Fonte: globalist 11 dicembre 2018

Le guerre nel mondo sono in drammatico aumento: 378 i conflitti totali nel 2017, di cui 186 crisi violente e 20 guerre ad alta intensità. Lo scorso anno si è registrato anche il record di spesa per gli armamenti dalla Seconda guerra mondiale. A lanciare l'allarme è il sesto rapporto annuale sui conflitti dimenticati 'Il peso delle armi’, presentato a Roma da Caritas italiana, e realizzato in collaborazione con il Miur. Ventisette gli autori coinvolti, assieme a sette enti di ricerca e organizzazioni, 45 scuole medie inferiori, e 25 gruppi Scout Agescu. La presentazione coincide con il 70esimo anniversario della Dichiarazione universale dei diritti dell'uomo, "il cui rispetto è la premessa fondamentale per lo sviluppo e la pace", come sottolinea don Francesco Soddu, direttore di Caritas Italiana, introducendo lo studio.

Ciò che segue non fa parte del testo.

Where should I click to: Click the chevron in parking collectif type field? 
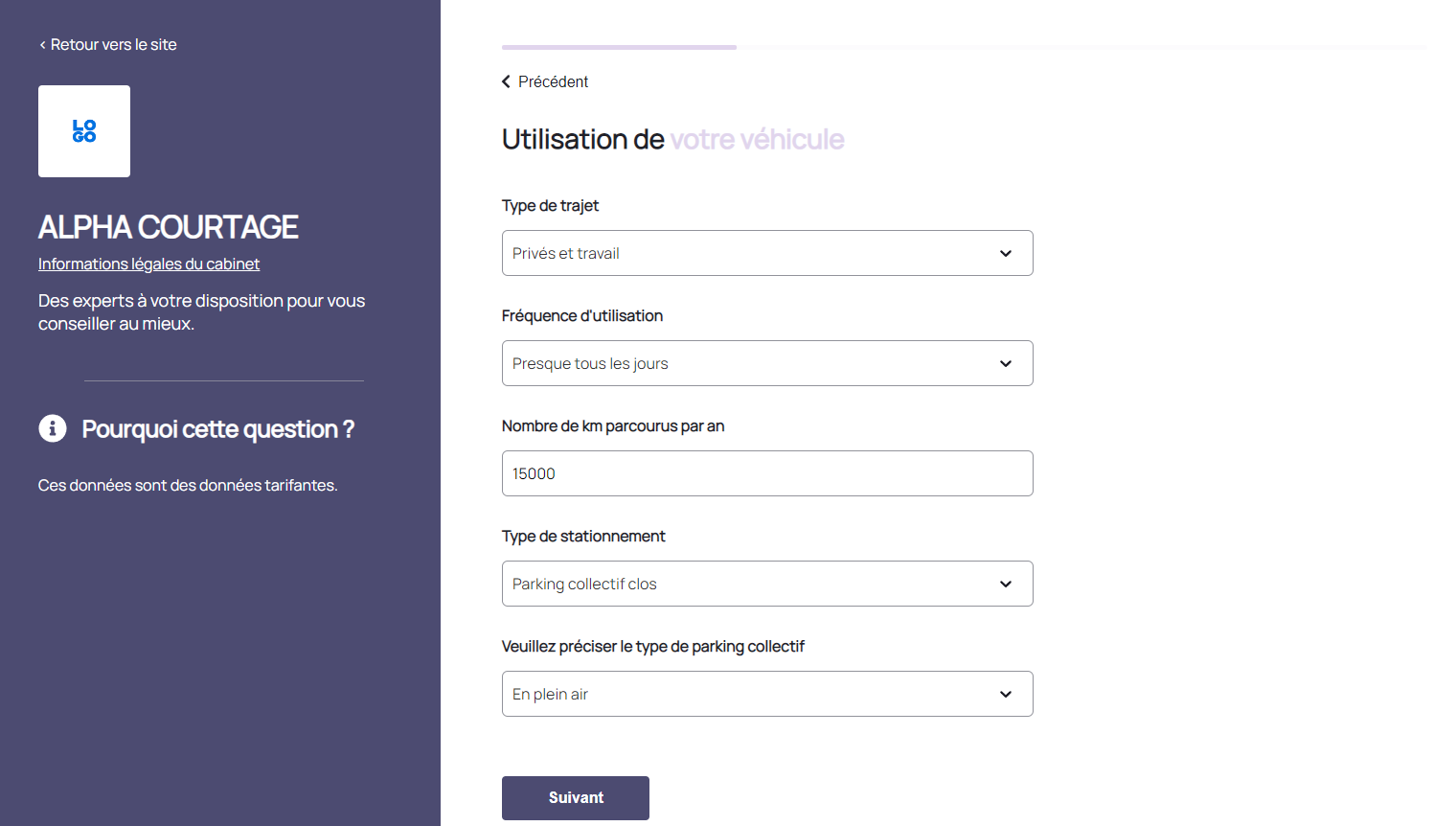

L'analisi conferma che sono in aumento produzione e vendita di tutti i tipi di arma, dalle leggere all'atomica. Un fenomeno che, secondo gli esperti, dipende dal fatto che gli Stati sono ormai convinti che, per vincere le guerre, servano arsenali sempre più ricchi e potenti. Allarmante il fatto che tra i sei Paesi massimi esportatori, cinque siano i membri permanenti del Consiglio di sicurezza Onu. Una contraddizione, come evidenzia Paolo Beccegato, vicedirettore Caritas italiana, dal momento che "il Consiglio fu concepito per farsi protettore della pace e dei diritti umani fondamentali nel mondo".
In testa, gli Stati Uniti col 34,0%, seguiti da Russia (22,0%), Francia (6,7%), Germania (5,8%), Cina (5,7%) e Regno Unito (4,8%). Poi Israele e Spagna con entrambi il 2,9%, quindi l'Italia col 2,5%. Tra i principali importatori invece Arabia Saudita, Emirati Arabi, Australia, Iraq e Pakistan. Paesi che contribuiscono ad alimentare i conflitti in Yemen, Nord Africa e Medio Oriente.

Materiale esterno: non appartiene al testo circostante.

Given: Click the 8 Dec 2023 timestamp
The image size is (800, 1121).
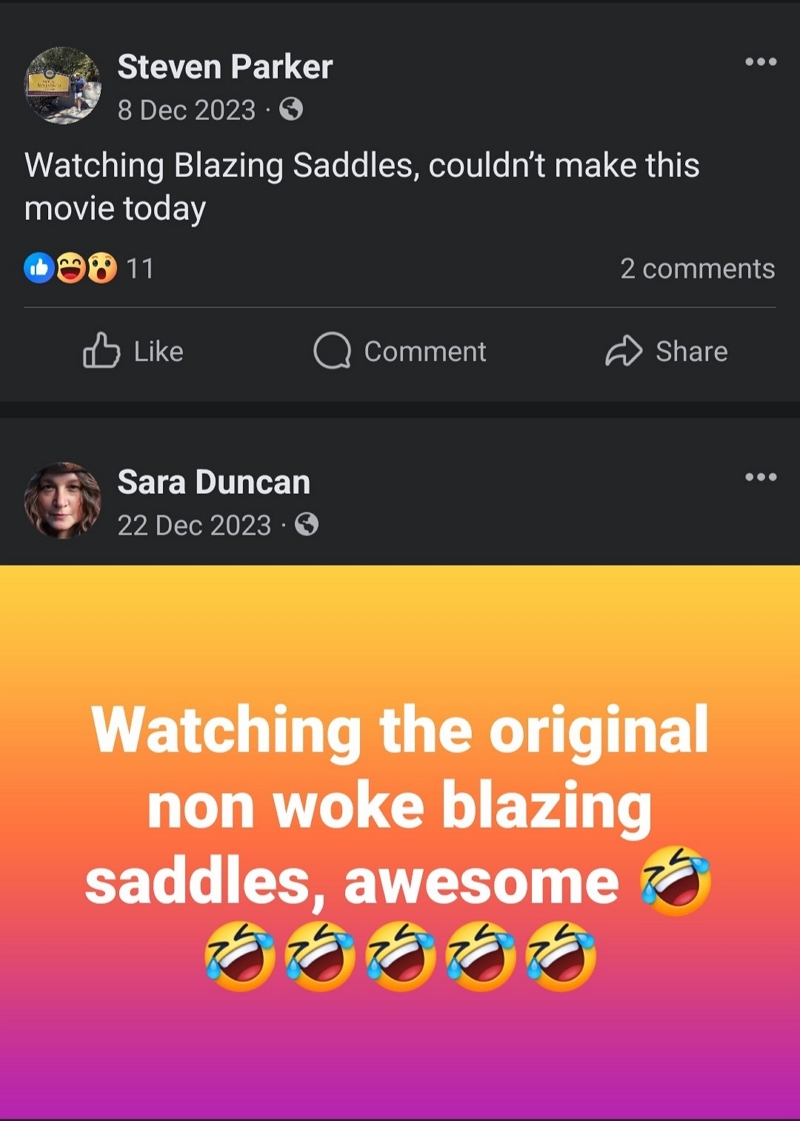Looking at the screenshot, I should tap(186, 112).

Il report conferma poi con forza un binomio già noto agli studiosi: la povertà è più diffusa nei Paesi in cui si combatte, così come viceversa, laddove sono più drammatici recessione, diseguaglianze e scarso accesso a fonti di reddito risulta altamente più probabile scivolare nei conflitti.

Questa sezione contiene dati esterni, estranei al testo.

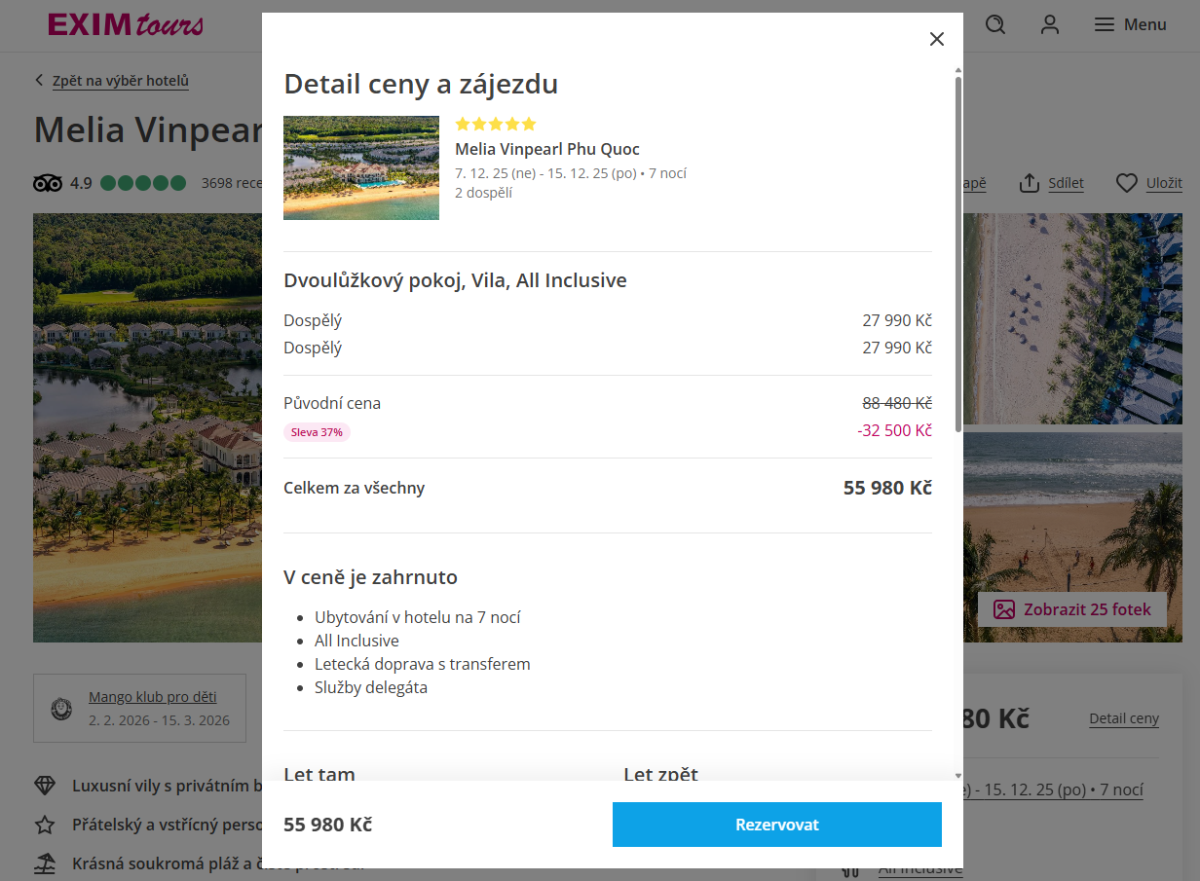The image size is (1200, 881).
Task: Click the hotel thumbnail in dialog
Action: click(x=361, y=168)
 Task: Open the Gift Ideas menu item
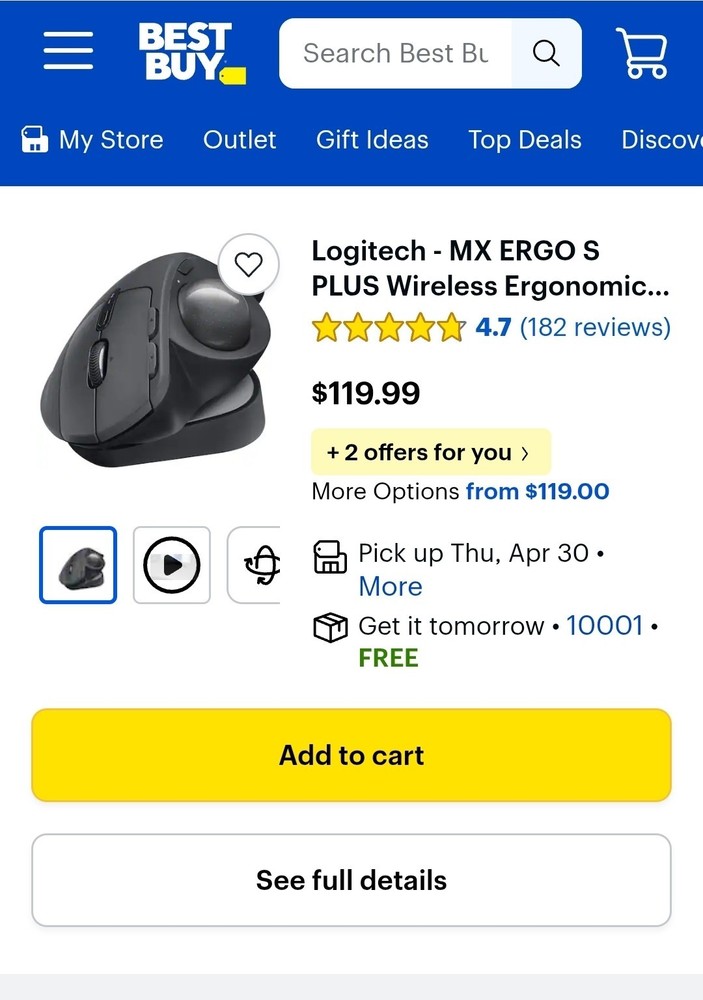372,140
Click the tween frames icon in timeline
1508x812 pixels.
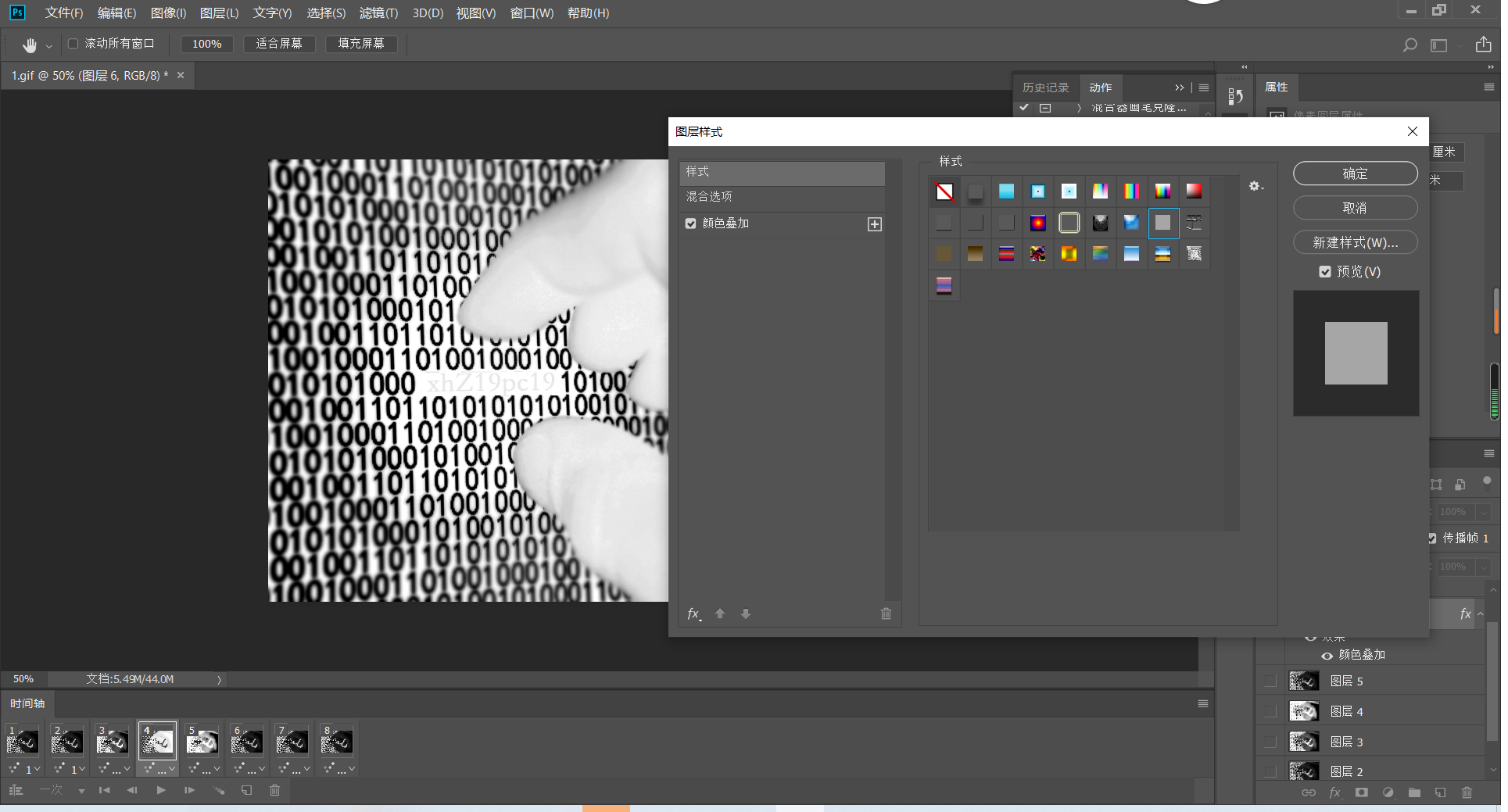click(x=219, y=790)
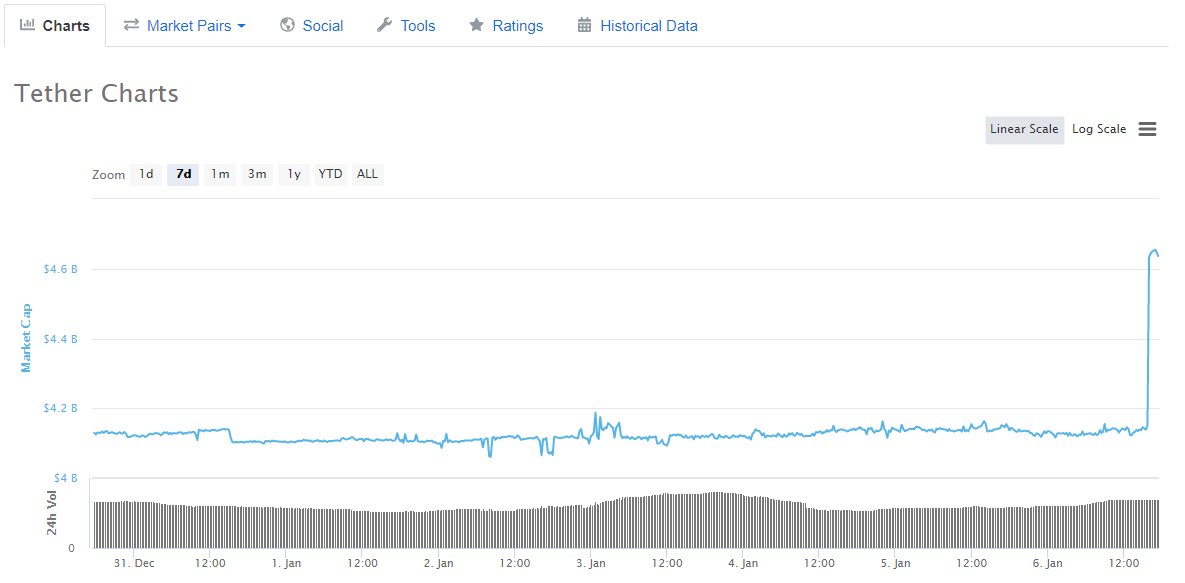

Per contrastare la povertà, osserva ancora Beccegato, diventa allora "fondamentale ragionare sulle dinamiche alla base della guerra e incoraggiare buone politiche, oltre che fornire aiuti".

Infine, il report si concentra sull'impatto dei cambiamenti climatici su guerre e migrazioni – l'Onu stima in 250 milioni i migranti e in oltre 70 milioni i rifugiati e gli sfollati.